Правда, они вместе с другими новобрачными завернули зачем-то на Остров слез. Просто поддались общему настроению. Странно, если разобраться. Светлый праздник уже слегка оживленные кучки гостей начинали с Острова слез – мемориального комплекса совсем не радостного и не располагающего к безоглядному веселью. Все те же скорбящие ангелы, только теперь в бронзе, колко леденящей ладонь. И этот дурацкий обычай – подержать невесте, грациозной застенчивой девушке в белом, голого ангелочка за причинное место. Отполировали эту штучку своими невинными ладошками до неприличного блеска. У ангела, залетевшего на остров с совершенно иной, трагической миссией, комически сияло совсем не то место. Только попади им в руки: ощиплют до последнего перышка. Что за народ! Явно ведь ни скульптор, ни ангел не думали ничего такого. Как можно думать о чем-нибудь таком на Острове слез! Для этого есть Остров любви. Пошлые и низкие вкусы: перепутать ангела с амуром! Хотя надо признать, что какая-то симпатичная, не всем доступная логика в этом действе – из ЗАГСа на Остров слез – все же была. Толпы людей делали то, что не должны делать толпы. Странно. Даже, признаться, не без поэзии.

Они потрогали ангела за вполне совиные мясистые крылья и отправились гулять в парк. Бархатков расписывал Эвелине, какие цветы он хотел купить ей (то есть какие купит вечером): маленькие крепенькие бутоны белых роз, непременно осененные тоненькими веточками гипсофила, унизанными снежно-белыми мушками. Да-да, гипсофила. Его мелкие цветочки кажутся присыпанными гипсовым порошком, и оттого выглядят неживыми, но они необыкновенно оживляют букет и придают ему объем, наполняют воздухом. Живая белизна рядом с неживой. Забавно, правда? Букет не должен быть большим, банально пышным, как у всех; чем больше – тем лучше: это характеристика веника или метлы, но не букета. Цветочная композиция должна быть изящной и изумительно подходить к случаю.

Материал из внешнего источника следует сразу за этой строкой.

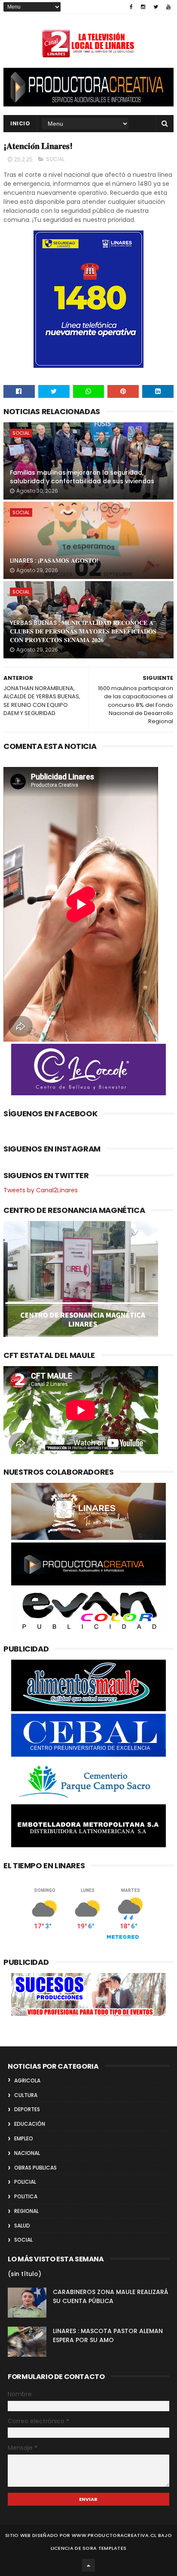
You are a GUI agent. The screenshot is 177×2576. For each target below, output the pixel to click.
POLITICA (25, 2196)
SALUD (22, 2225)
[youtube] (168, 7)
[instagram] (143, 7)
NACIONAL (27, 2153)
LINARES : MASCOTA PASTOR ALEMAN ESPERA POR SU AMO (108, 2335)
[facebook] (131, 7)
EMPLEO (23, 2138)
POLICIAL (25, 2181)
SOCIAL (55, 159)
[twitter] (155, 7)
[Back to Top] (88, 2565)
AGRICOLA (27, 2080)
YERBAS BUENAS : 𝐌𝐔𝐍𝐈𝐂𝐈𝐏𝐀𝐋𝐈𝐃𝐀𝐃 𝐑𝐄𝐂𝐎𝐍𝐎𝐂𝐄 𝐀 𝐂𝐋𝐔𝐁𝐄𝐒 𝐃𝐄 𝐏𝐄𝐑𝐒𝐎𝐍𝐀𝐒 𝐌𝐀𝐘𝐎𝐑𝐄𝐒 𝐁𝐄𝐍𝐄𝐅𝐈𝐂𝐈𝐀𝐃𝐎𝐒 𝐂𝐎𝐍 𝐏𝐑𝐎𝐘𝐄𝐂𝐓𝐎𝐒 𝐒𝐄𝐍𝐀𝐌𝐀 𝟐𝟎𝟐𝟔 (83, 631)
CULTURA (25, 2095)
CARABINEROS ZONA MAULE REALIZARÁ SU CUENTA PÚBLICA (110, 2296)
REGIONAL (26, 2211)
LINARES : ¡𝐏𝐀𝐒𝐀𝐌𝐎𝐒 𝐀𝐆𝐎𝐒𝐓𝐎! (54, 560)
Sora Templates (104, 2548)
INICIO (20, 123)
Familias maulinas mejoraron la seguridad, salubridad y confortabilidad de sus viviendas (82, 476)
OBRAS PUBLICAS (35, 2167)
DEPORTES (27, 2109)
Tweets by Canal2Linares (40, 1190)
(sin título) (24, 2274)
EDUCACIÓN (29, 2123)
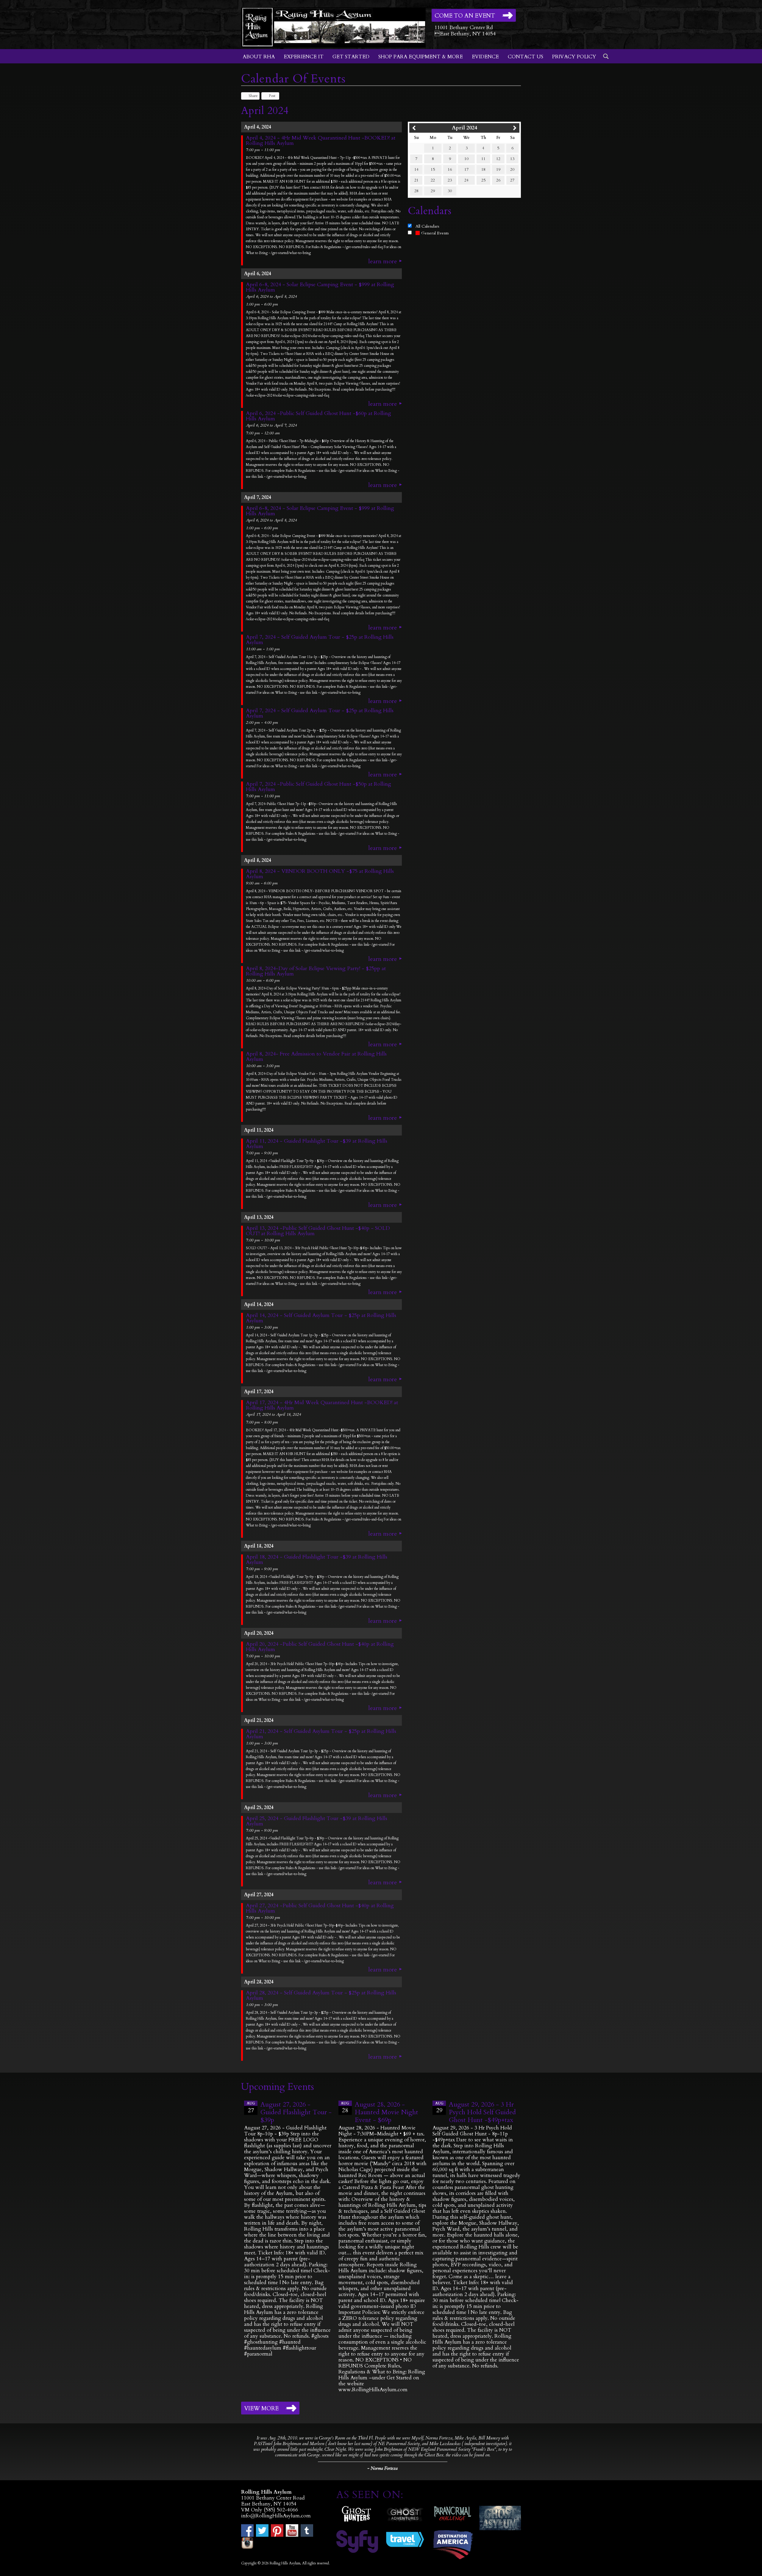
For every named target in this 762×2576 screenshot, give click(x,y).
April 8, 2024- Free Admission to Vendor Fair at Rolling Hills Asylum (316, 1056)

Слова тогда вполне заменили букет. Сергей Сергеевич знал силу слов.

Именно такой букет и купил Бархатков этим дивным вечером. На небе появилась полная луна, напоминающая забавное личико матрешки, которое хотелось опоясать легкой косынкой в узорах из мелких голубеньких цветков.

Он зажег свечи, достал холодное шампанское и отправился определять букет в подобающую случаю вазу.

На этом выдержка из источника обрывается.